Hodges says his career ended because of his activism and politics. He pushed for Michael Jordan to publicly talk about social justice issues, to no avail. He also wanted to protest Game 1 of the 1991 NBA Finals between the Bulls and Lakers, in response to Rodney King being brutally beaten by Los Angeles police officers. But when he went to Jordan and Magic Johnson for support, they didn’t think it was a good idea. Months later, after the Bulls won their first of three consecutive championships, Hodges and his teammates took a visit to the White House to be honored by president George H.W. Bush, where he wore a dashiki and wrote a letter to the president that detailed the racism facing Black Americans in the country. 

After he was released by the Bulls, he thought other teams would come calling for his sharpshooting skills, but the phone never rang. Hodges has committed his life to activism, but unlike the unity that the NBA players demonstrated on Wednesday in protest of the recent shooting of Jacob Blake by Kenosha police in Wisconsin, he wasn’t supported in his choices during his time in the league. 

Hodges spoke to CBS Sports about the activism taking place in the league today, and his own activism while playing the NBA.

The following Q&A has been lightly edited for clarity and flow. 

CBS Sports: I want to first talk about how you got involved in activism and what made you want to fight for Black people in this country.

Craig Hodges: My family was part of the civil rights movement, so it was always a community-minded spirit in my family. My aunts were educators, so I was always reading and writing — which was really my first love before sports — it was always put in my mind. Then, as an eight-year-old I can recall walking into the house and Dr. [Martin Luther King Jr.] had been murdered, and I’ve never seen my granny and my mom cry like that. That put a lot on my mind of who was this man. Later on in life, I got a chance to go to Long Beach State and study who Dr. King was and the principles he lived and died on. That was always a motivating factor in my life, and to see my mom be the secretary of civil rights organizations, and then to be able to go to the White House and stand by what she taught me — I was taught about community, love one another more than you love thyself and that’s why things were accomplished in the ’60s. 

CBS: And I imagine growing up during the height of the civil rights movement, seeing athletes like John Carlos, Tommie Smith and Muhammad Ali use their platform to speak out on racial injustices really had an impact on you as well.

Hodges: Absolutely, recently in the last few months I’ve been able to befriend Dr. [John] Carlos, and just him teaching me about what they were thinking during that time with the civil rights and the Olympic boycott. It’s been pretty key for me that a lot of my heroes I had growing up I had a chance to meet, and Dr. Carlos is one of them. To see him and Tommie Smith do what they did, and the meaning behind it, because my family taught me what the meaning was. So the next day we all went to school and all had our fists in the air. It was one of those things that inspired us.

_EXERCISE REQUIREMENTS:_
A - Duplicate the passage of the Craig Hodges interview from "After he was" up to and including "in the league.".
B - Write the next part of the Craig Hodges interview, picking up after its final sentence.

_GIVEN INFORMATION:_
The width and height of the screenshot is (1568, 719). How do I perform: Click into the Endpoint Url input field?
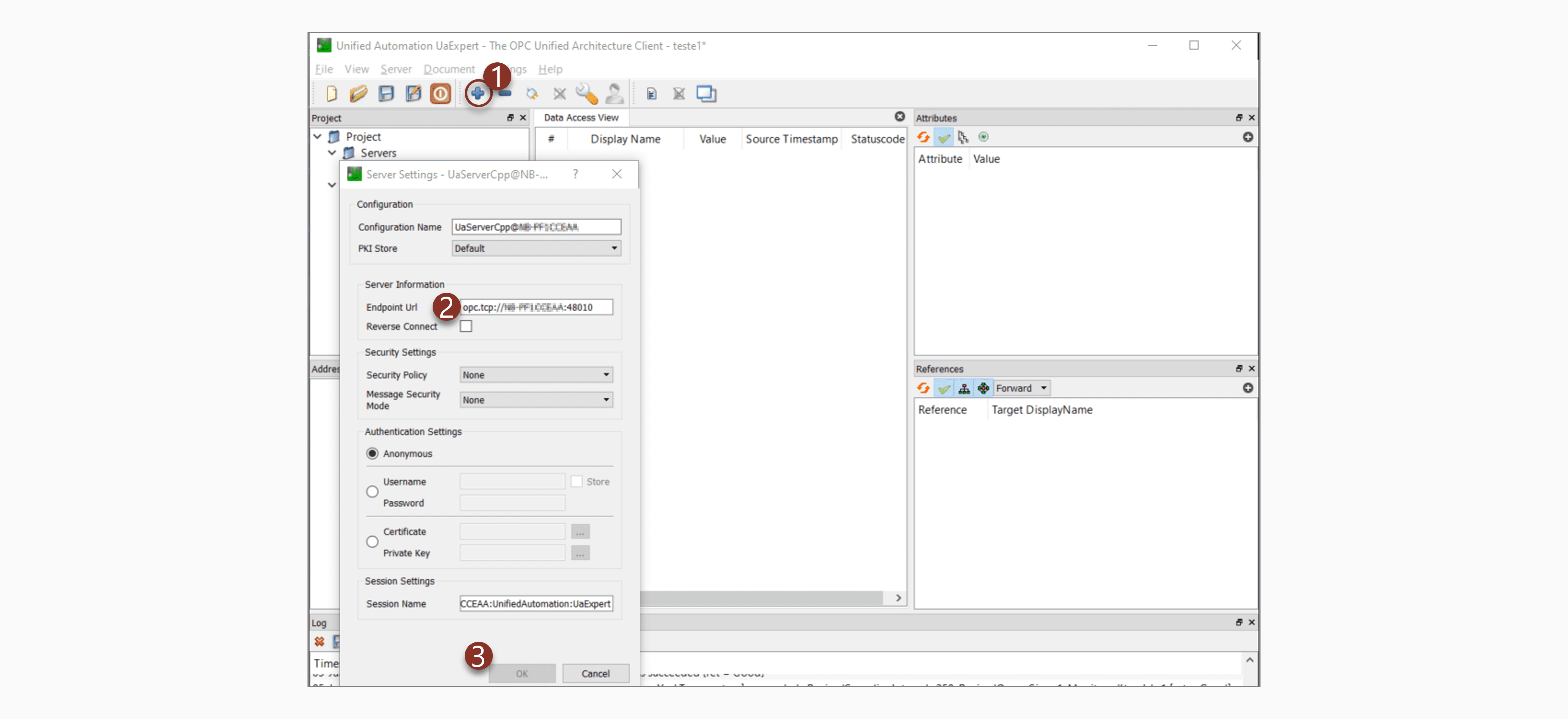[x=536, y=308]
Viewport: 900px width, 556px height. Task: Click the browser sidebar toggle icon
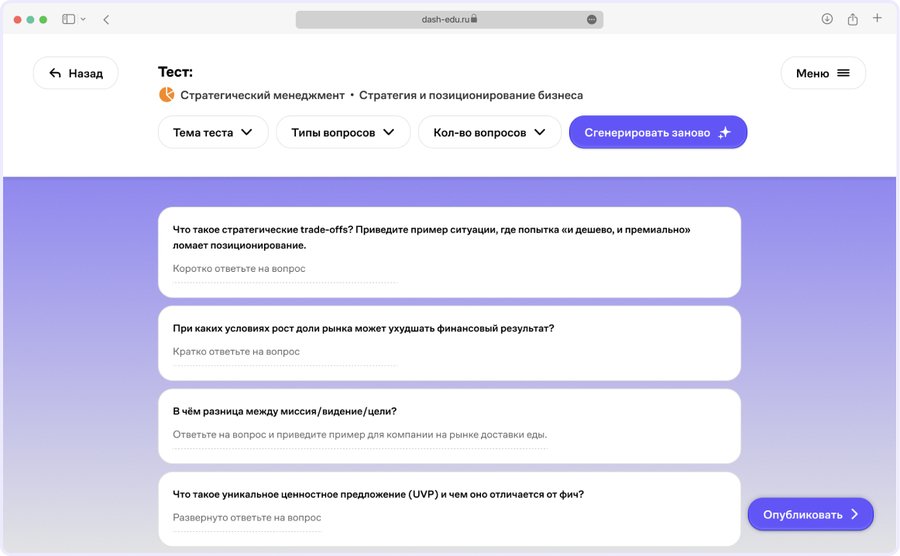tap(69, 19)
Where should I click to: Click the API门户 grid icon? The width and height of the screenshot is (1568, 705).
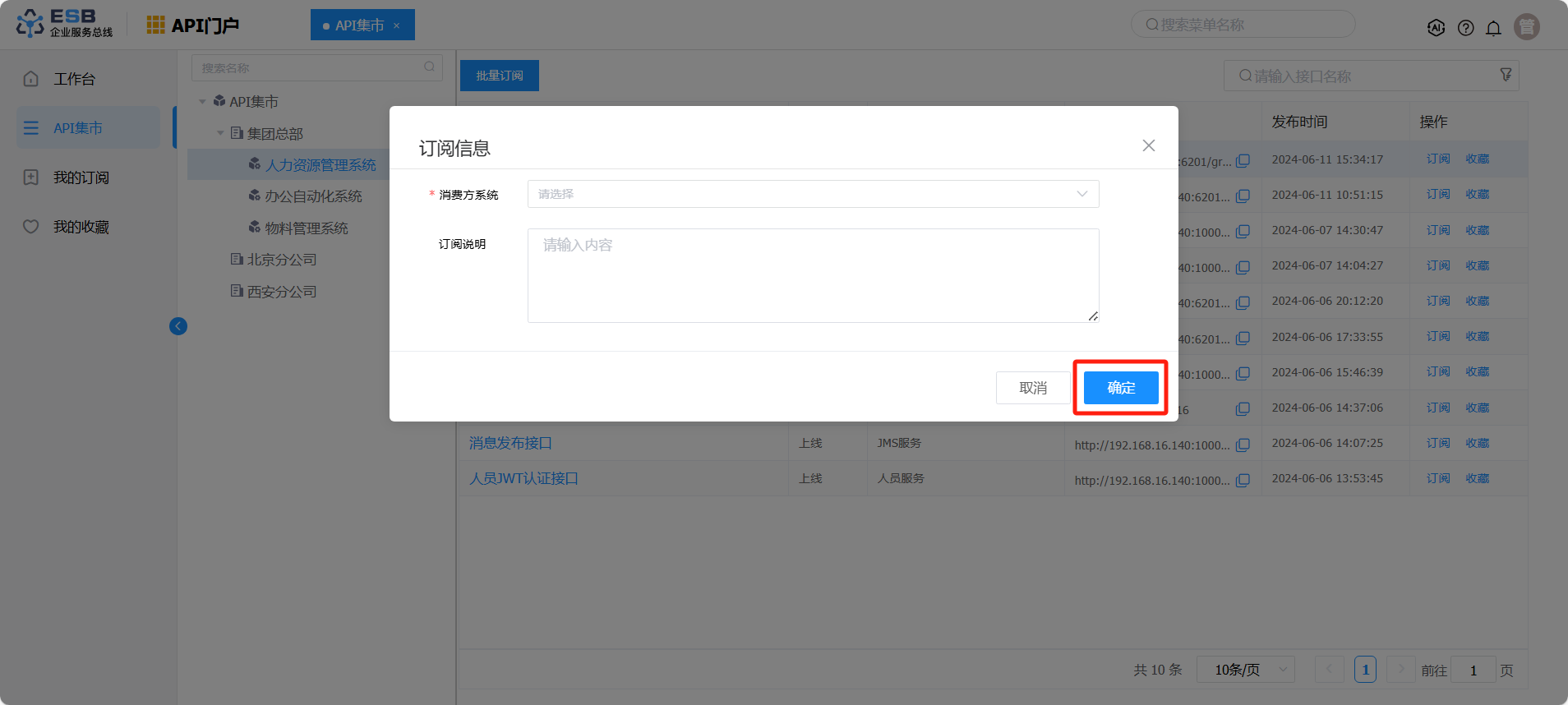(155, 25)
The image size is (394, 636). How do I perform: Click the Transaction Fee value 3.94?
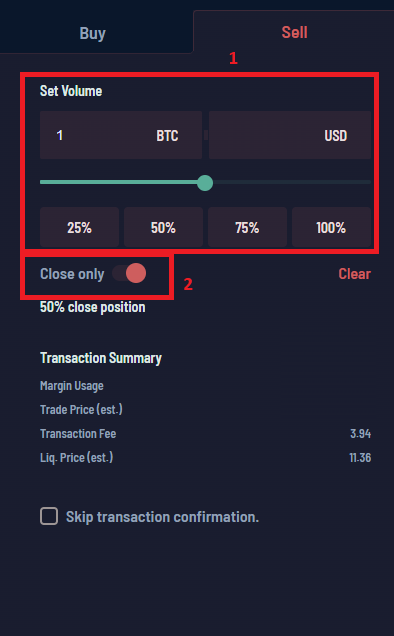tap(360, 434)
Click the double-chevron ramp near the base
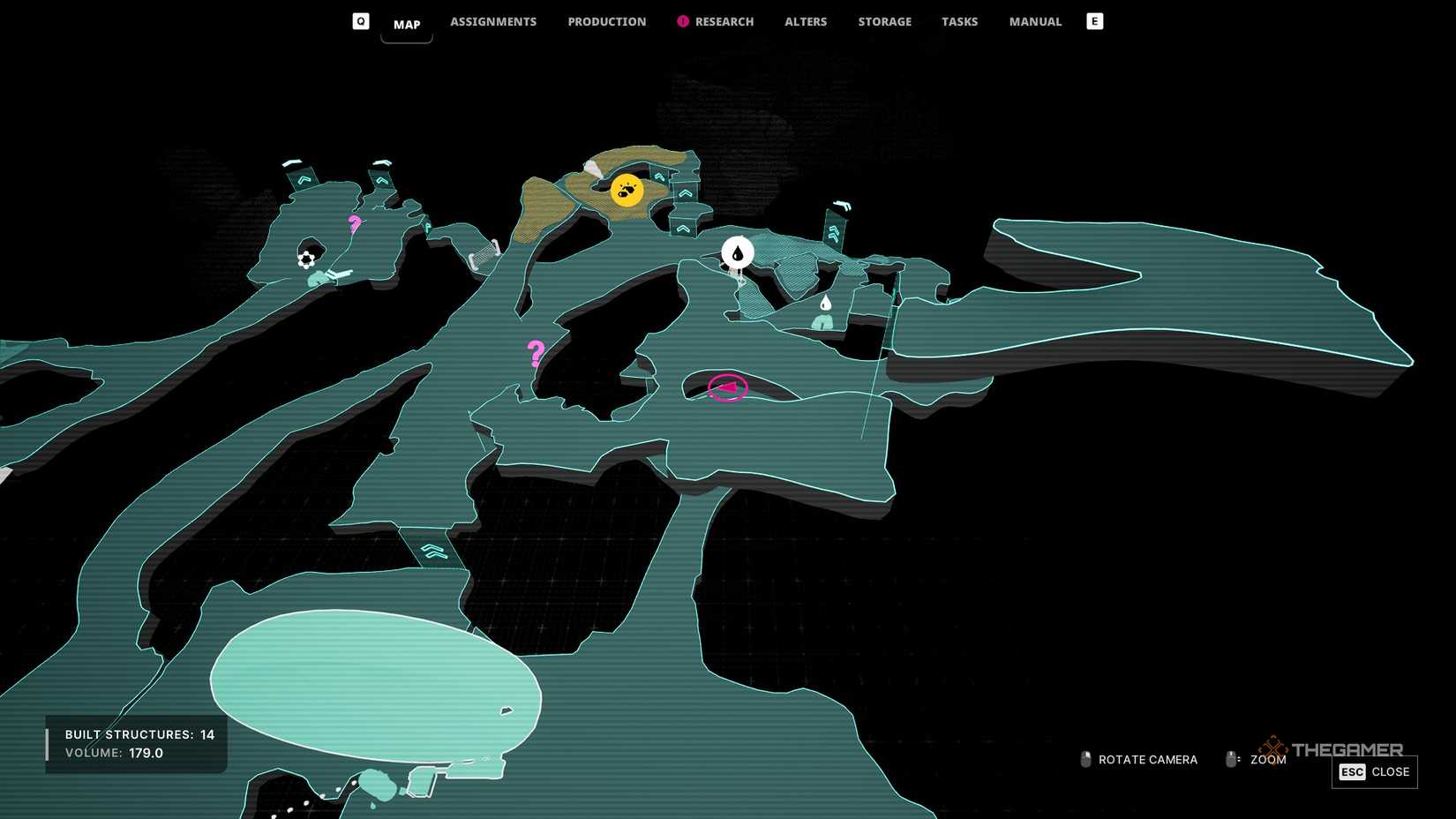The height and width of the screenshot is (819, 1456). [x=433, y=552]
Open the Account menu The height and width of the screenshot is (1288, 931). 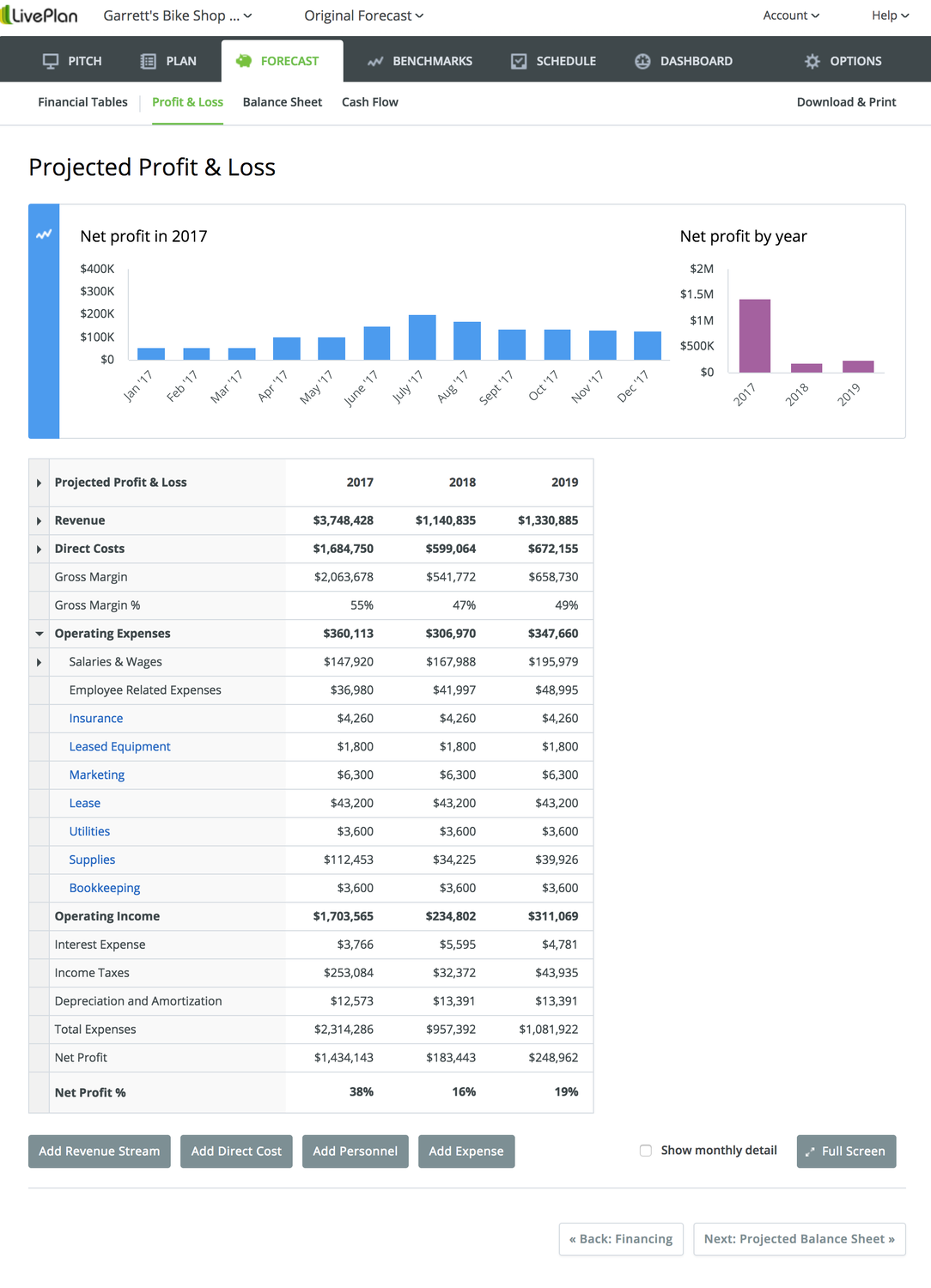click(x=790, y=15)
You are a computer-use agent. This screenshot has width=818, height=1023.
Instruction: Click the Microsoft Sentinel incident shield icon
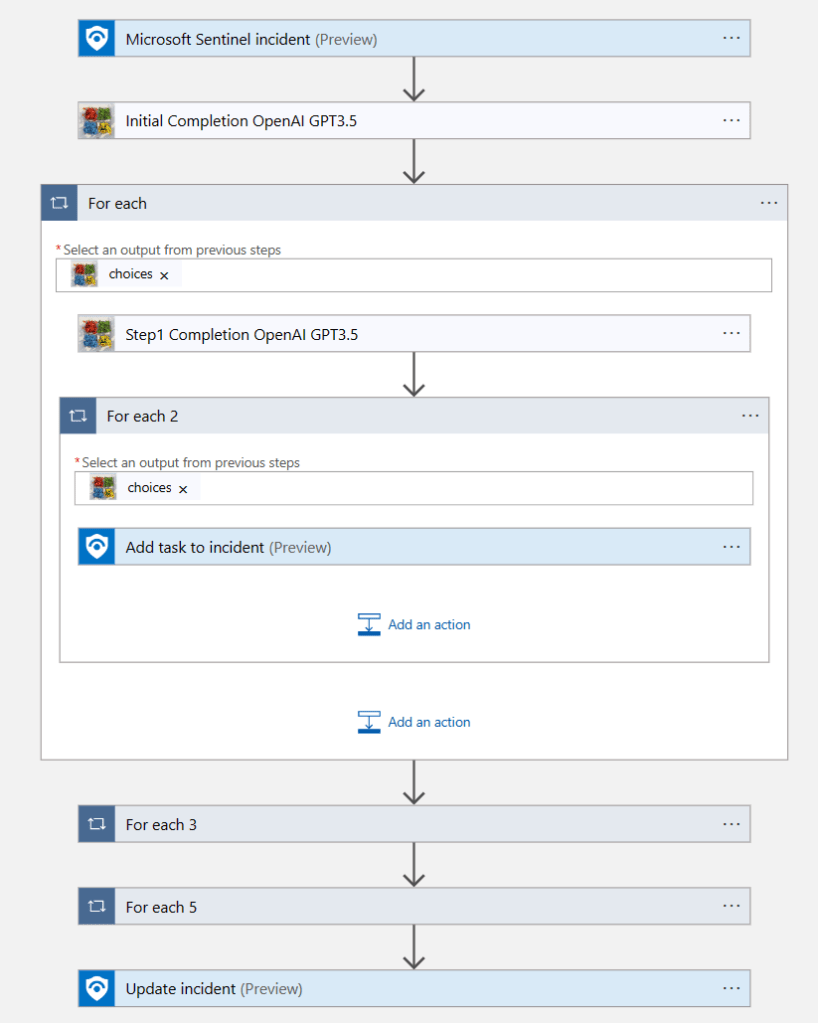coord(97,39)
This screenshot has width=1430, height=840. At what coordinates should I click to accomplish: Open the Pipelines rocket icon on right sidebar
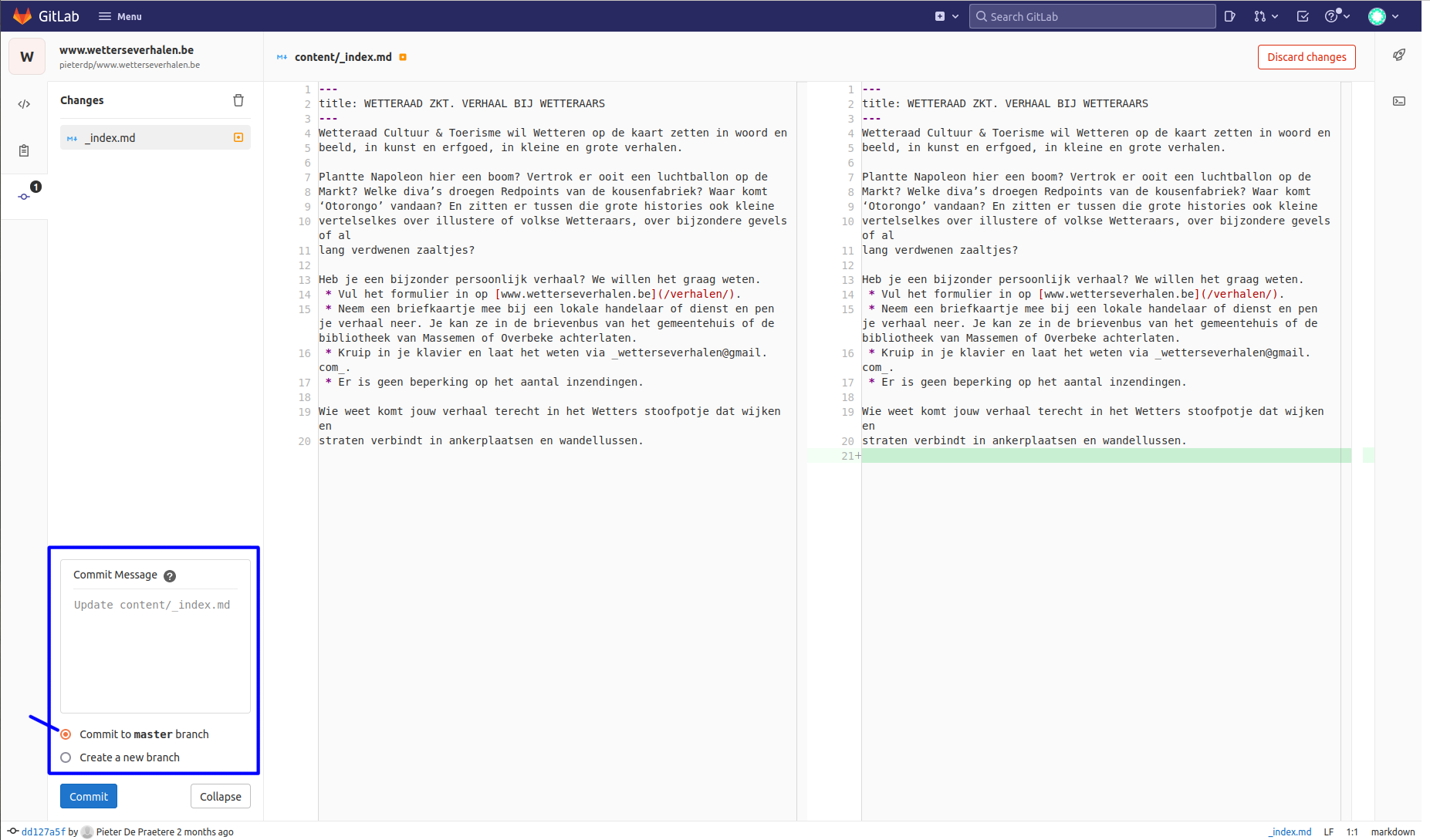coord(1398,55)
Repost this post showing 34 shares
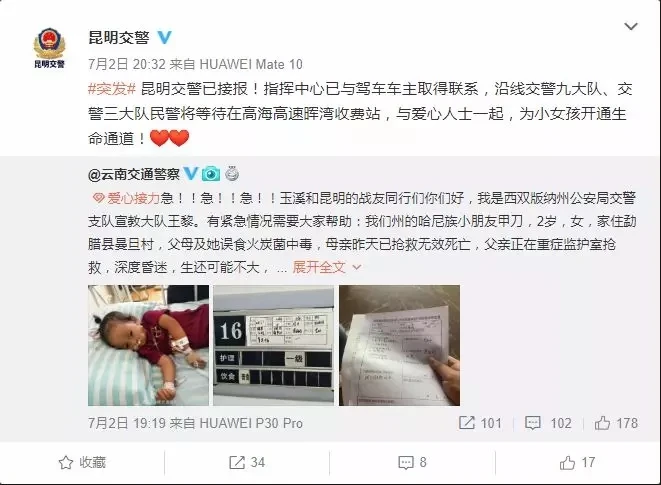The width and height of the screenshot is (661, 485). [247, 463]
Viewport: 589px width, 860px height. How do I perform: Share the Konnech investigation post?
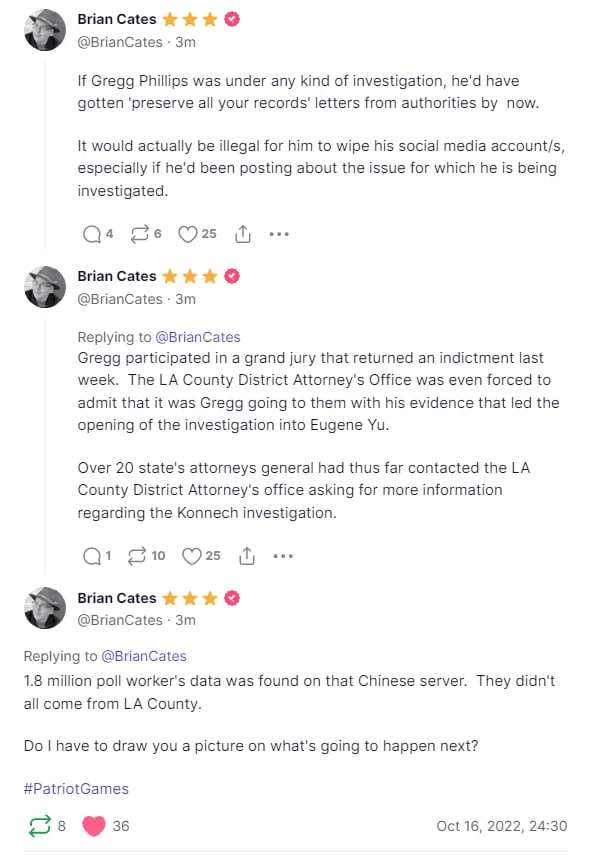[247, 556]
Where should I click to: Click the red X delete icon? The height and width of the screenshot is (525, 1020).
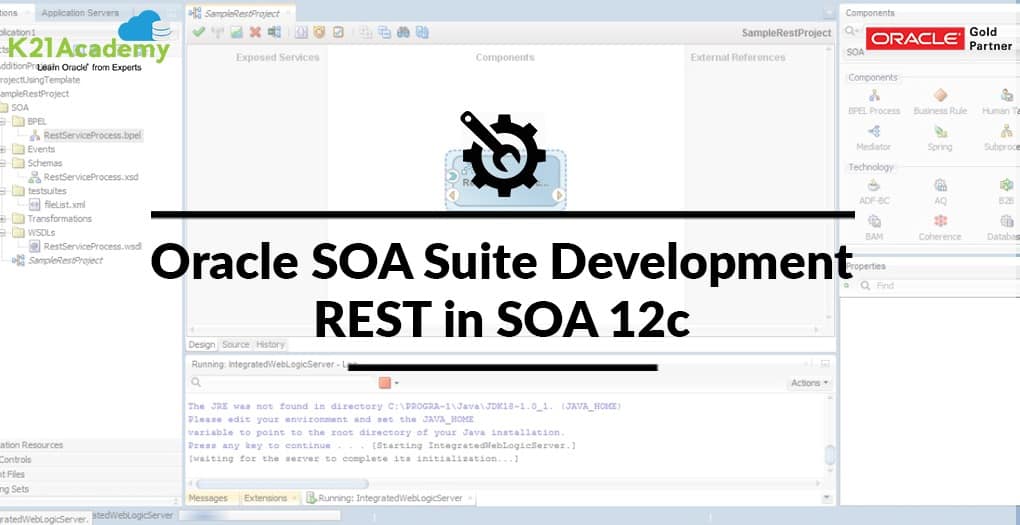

_RESPONSES PER TASK:_
A -
After he was released by the Bulls, he thought other teams would come calling for his sharpshooting skills, but the phone never rang. Hodges has committed his life to activism, but unlike the unity that the NBA players demonstrated on Wednesday in protest of the recent shooting of Jacob Blake by Kenosha police in Wisconsin, he wasn’t supported in his choices during his time in the league.

B -
CBS: Coming up through college and into the NBA, what were things you were doing at that time to help the Black community and how were you using your platform?

Hodges: Coming from Chicago Heights, we had an opportunity to come back in the summer and do community service work. That was one of the big things that myself, and some other brothers who were in college at the time, we started an organization called the Brotherhood of Education. We’d come back every summer and mentor young brothers and sisters at the park and things like that. 

When I was at Long Beach, one of my great college friends was murdered by Signal Hill police, Ryan Settles. We did what we had to do as far as boycotting at Long Beach, marches and the like. It’s always been in me, and it’s one of the things that as you get older you learn more and you study more, and your responses should be more mature. That’s what I’ve been working on, how can I galvanize what we need to do in order for our people to be free and whole and secure at the same time, because us picking up weapons ain’t going to work. 

CBS: When you were doing these things in the community, did you ever look to teammates and say “hey do you want to help out with this, or get involved in this?”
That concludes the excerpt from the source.